But while the Gorilla’s team unit have been together for a few seasons and are at the height of their powers, there is certainly time for OPQS to gel ahead of the major tours this summer. Indeed, Thursday’s stage five win in Qatar saw OPQS boss the peloton completely, chasing down a break of three riders entering the final 20km before providing Cav with a three-strong burly escort led by Terpstra going into the home straight.

Still, Cavendish winning even in relative isolation is good enough for now; not only has it put the smile back on his face, it’s also put him in a near unassailable position to take the overall win in Qatar – something achieved four times in the past by his current team-mate Boonen.

So while Cavendish may not be as individually strong as he was last year – he readily admits to be lighter and less powerful than at the same point last season – “that’s ok because I’m still winning bike races and I’m really happy with that”.

In short, not only does he still have that killer jump, he’s also psychologically flying high.
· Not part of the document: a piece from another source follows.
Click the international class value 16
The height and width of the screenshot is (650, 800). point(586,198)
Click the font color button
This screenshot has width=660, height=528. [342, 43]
Plus the team unit is progressing fast.

After the travails of last season – which came to a head when he missed out on an Olympic gold medal in the shadow of Buckingham Palace – the symbolism of Cavendish wearing gold at this point in the current campaign will not go unnoticed by the peloton’s quickest man.

Cycling’s other top sprinters – particularly those with their eyes on the Tour’s green jersey – will be very much aware that there’s only one thing worse than Mark Cavendish winning and that’s a smiling Mark Cavendish winning.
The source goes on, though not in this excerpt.